EFF's 2011 Holiday Wish List
With the winter holidays fast approaching, now is the time to make our wish lists. There are plenty of presents EFF would like to receive for the holidays — the defeat of the Internet blacklist bills SOPA and PIPA would make a great start — but here are just a few of the things that companies could do to protect digital civil liberties this season:
- AOL and Google should stop referring to the "no message logging" options in AIM and GChat as "off the record," in order to avoid confusion with OTR.
- Adium should introduce a prompt when users first create or import messaging accounts that asks users to decide whether or not they want to log their OTR chats.
- Apple, Amazon, HTC, and other makers of mobile computing devices should give customers an officially documented way to get root access on every device they sell.

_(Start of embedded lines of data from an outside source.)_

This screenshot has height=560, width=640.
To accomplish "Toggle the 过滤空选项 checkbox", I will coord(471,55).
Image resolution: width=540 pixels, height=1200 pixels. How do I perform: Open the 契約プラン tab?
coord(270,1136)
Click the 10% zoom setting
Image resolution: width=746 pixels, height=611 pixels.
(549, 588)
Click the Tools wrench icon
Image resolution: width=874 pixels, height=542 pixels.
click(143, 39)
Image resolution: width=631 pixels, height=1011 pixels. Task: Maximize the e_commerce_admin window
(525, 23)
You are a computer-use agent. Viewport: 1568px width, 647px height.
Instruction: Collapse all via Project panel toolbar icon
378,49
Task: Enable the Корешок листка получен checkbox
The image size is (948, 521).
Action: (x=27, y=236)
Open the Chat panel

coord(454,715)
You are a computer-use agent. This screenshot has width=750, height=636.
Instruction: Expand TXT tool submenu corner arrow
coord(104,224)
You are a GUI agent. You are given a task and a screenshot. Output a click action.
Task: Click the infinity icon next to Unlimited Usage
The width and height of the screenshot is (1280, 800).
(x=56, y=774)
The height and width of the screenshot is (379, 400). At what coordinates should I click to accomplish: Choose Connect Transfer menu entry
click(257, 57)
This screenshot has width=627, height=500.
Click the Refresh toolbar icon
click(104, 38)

- Phone carriers should either commit to giving users regular, prompt mobile OS security updates, or stop controlling the software on the user's phone, so that software developers and handset manufacturers can do it themselves.
- Facebook, Microsoft, Yahoo, Twitter, and the phone companies should follow Google's lead in regularly disclosing the number of requests they get from government agencies on a regular basis.
- Skype should allow end-to-end verification of users' encryption key fingerprints. Unlike other encryption software, Skype doesn't give users any way to verify that the person on the other end of the conversation is using the right encryption key. Instead, users just have to trust that the Skype network has told the software the right key. This makes the Skype network into a centralized certification authority, with no transparency in its actions and there is no way to double-check its assertions.
- Google should make sorry.google.com render in HTTPS whenever users are redirected to it by an HTTPS URL. When people searching Google over HTTPS trigger Google's bot-detectors, the page where Google sends users to prove they're human includes the users' search terms—in the clear, with no HTTPS protection, violating users' trust that these terms would be encrypted.
- All software downloads should be provided only over HTTPS. When software is downloaded over unprotected HTTP, an ISP or local network operator can tamper with it and invisibly add spyware or vulnerabilities.
- Browser vendors should improve private browsing modes to fix security problems identified by researchers, and also provide a convenient way to use Tor in private browsing modes.
- Craigslist, eBay, Amazon, Yahoo, and Bing should turn on HTTPS for ordinary use of their sites.
- Akamai should make HTTPS support a standard feature for all Akamai customers, so that web sites that rely on Akamai have an easy path to turning on HTTPS for all users.
- Social media sites should not track Internet users who load pages with embedded "Like" buttons but who don't click on the buttons.
- Google, Facebook, and Twitter should stop tracking clicks on outbound links or give users a clear, easy way to copy and paste outbound link URLs without tracking.
- Cloud backup services should urge users to pre-encrypt data before uploading it, so that the backup services can't snoop through or leak the contents of users' backups. As secure backup provider Tarsnap puts it, "[b]ackups are supposed to be a tool for mitigating damage — not a potential vulnerability to worry about!"
- Cloud backup services should prominently provide users with information about how to do this and provide easy integration with tools that make it straightforward to do so. If cloud backup services provide their own software for accessing the service, the software should include functionality to do strong client-side encryption and decryption.
- Ubuntu should ship full disk encryption options in its standard installation process.